著者自身、自らの経験を踏まえ、日本とそれ以外の組織の危機管理体制の違いを認識したことで、国際標準の感染症危機管理を理論化して、日本に伝える必要を認識したと述べている。
指揮統制の機能不全とコミュニケーションのプロの不在
ざっと本書の概要をみておこう。まず日本の危機管理能力について、地震や水害等、日本がよく経験してきた自然災害に関しては、高い水準を保っていると評価しつつも、新型コロナや福島原発など「国外の要素が多分に関与する事案に対しては、確固たる戦略を構築しつつ、高い能力を発揮できているとは言い難い」(同書「はじめに」p.ii)と指摘する。そして、日本の感染症危機管理の課題としては概して、国家的な指揮統制の機能不全と、国内外におけるコミュニケーションのプロの不在、という2点に集約できると指摘する。
本書では危機管理のあり方を緊急時の危機的対応と、平時からのプリペアドネスの大きく2つに分けて論じる。

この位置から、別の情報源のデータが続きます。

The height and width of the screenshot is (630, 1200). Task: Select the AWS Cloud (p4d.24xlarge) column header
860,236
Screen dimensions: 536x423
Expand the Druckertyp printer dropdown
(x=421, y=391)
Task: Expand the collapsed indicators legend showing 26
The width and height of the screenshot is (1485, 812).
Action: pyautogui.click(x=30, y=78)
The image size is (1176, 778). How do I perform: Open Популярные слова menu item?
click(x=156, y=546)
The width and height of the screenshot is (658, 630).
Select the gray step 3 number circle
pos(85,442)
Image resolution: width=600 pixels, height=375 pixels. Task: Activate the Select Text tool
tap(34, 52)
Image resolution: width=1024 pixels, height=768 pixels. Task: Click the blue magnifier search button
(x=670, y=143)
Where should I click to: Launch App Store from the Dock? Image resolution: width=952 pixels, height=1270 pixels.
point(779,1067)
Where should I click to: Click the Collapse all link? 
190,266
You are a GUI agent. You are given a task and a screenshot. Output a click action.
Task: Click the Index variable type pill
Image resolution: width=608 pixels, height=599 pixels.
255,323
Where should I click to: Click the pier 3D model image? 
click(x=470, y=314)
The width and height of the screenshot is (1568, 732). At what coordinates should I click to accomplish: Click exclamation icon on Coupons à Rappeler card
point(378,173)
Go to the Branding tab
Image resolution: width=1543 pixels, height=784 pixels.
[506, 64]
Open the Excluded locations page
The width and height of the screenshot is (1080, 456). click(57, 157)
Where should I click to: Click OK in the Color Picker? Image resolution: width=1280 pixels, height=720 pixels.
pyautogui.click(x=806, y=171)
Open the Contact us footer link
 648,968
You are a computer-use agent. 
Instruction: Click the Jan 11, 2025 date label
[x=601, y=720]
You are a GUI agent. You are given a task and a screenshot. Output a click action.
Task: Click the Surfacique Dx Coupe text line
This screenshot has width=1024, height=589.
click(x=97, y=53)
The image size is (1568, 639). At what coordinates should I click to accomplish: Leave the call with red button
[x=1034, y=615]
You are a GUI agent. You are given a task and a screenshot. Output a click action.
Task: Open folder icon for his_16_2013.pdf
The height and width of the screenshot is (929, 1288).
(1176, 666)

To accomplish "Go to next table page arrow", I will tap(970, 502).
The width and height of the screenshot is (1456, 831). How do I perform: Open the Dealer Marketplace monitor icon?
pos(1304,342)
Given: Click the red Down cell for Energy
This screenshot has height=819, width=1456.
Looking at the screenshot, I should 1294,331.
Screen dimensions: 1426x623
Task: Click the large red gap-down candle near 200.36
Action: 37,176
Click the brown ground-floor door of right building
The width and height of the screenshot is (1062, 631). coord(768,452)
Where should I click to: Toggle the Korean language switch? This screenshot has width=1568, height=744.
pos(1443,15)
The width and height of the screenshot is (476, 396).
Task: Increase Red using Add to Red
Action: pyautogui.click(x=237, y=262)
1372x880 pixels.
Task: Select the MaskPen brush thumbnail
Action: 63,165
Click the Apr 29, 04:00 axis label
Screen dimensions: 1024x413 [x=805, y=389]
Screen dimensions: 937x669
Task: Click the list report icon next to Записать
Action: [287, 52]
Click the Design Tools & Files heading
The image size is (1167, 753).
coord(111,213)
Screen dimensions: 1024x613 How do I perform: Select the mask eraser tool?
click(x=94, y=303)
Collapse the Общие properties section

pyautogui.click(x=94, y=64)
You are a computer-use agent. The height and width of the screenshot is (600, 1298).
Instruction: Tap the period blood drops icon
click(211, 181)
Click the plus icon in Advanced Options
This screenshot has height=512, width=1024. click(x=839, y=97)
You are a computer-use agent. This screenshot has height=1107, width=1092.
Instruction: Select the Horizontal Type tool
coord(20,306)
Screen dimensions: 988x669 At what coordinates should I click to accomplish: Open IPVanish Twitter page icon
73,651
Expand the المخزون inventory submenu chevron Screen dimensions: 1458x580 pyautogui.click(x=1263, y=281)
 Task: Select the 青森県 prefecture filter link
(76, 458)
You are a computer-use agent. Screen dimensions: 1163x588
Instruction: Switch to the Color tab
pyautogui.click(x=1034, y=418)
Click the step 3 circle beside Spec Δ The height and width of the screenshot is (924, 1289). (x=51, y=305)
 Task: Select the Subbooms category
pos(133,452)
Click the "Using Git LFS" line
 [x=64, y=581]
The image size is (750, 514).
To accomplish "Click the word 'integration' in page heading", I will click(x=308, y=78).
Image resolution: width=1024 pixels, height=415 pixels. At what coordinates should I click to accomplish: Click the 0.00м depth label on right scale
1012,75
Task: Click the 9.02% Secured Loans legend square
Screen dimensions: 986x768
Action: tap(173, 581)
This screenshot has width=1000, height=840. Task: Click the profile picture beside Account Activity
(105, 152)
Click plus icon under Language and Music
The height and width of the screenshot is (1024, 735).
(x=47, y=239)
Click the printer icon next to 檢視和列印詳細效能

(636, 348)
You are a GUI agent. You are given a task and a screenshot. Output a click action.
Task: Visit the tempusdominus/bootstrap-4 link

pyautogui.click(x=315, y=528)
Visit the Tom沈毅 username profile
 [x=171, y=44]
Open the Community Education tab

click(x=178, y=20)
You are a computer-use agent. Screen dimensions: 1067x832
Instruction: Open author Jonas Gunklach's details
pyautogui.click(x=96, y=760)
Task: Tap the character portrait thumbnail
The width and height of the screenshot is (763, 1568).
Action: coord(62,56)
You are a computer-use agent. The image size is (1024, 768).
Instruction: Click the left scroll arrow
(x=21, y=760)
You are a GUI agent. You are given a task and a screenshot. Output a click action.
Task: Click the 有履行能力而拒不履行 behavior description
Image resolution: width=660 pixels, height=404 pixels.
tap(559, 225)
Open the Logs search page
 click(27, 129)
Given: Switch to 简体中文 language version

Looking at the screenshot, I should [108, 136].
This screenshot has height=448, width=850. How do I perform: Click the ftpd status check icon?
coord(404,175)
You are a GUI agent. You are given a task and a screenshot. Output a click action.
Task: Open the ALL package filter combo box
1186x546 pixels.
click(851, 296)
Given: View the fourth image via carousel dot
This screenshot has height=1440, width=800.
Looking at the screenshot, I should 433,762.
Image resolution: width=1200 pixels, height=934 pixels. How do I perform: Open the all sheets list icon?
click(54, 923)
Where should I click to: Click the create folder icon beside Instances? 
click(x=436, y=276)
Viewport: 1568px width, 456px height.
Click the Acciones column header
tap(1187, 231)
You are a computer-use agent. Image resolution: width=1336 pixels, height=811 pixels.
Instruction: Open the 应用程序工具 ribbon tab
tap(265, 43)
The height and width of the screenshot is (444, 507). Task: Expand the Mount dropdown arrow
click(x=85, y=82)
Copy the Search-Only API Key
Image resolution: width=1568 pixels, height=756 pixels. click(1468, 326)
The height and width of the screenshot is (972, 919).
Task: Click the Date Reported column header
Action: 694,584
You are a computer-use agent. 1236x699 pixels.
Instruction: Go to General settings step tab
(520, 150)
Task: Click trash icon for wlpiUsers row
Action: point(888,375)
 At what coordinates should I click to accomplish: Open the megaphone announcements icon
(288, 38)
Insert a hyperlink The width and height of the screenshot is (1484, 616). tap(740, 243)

まず前者に関しては、感染症の危機には敵(ウイルス)との相互作用が生じ、国家的危機に発展する可能性が高く、統率のとれた国家的規模の事態対処行動が要求されるという点で、軍事分野の危機と似ていると指摘する。そして感染症危機管理にあたっても、文官による日常の延長ではなく、事態対処行動における指揮統制等において軍事的概念を用いる必要があると指摘し、アメリカ疾病予防管理センター(CDC)のような、指揮統制を機能させるための危機管理センターの設置が求められると述べる。
また、危機管理システムにおいては平時と危機時の対応をわけ、危機時の対応には非文官を登用する必要性を訴える。実際、アメリカでは保健福祉省とCDCにおいて、制服軍人が危機管理組織の重要な一角を担っていることを紹介し、またWHOでも危機管理組織と非危機管理組織が明確に分割されていることを紹介している。
一方の日本では、感染症の危機管理組織である厚生労働省の下に、大規模な危機発生時には対策本部が設置されるものの、平時との区別がほとんどなく、危機時においても業務の優先順位づけが明確になされないため、危機時には単純に業務量が激増し、危機対応に必要な人員と労力を割くことができないと指摘する。さらに、危機管理行動においては軍事行動と同様、大戦略レベル(政府)・戦略レベル(関係省庁)・作戦レベル(都道府県と市町村)・戦術レベル(医療機関や保健所)という4階層に区分し、各レベルが、明確な指揮系統と適切なコミュニケーションの下、一致団結して行動する必要性を説く。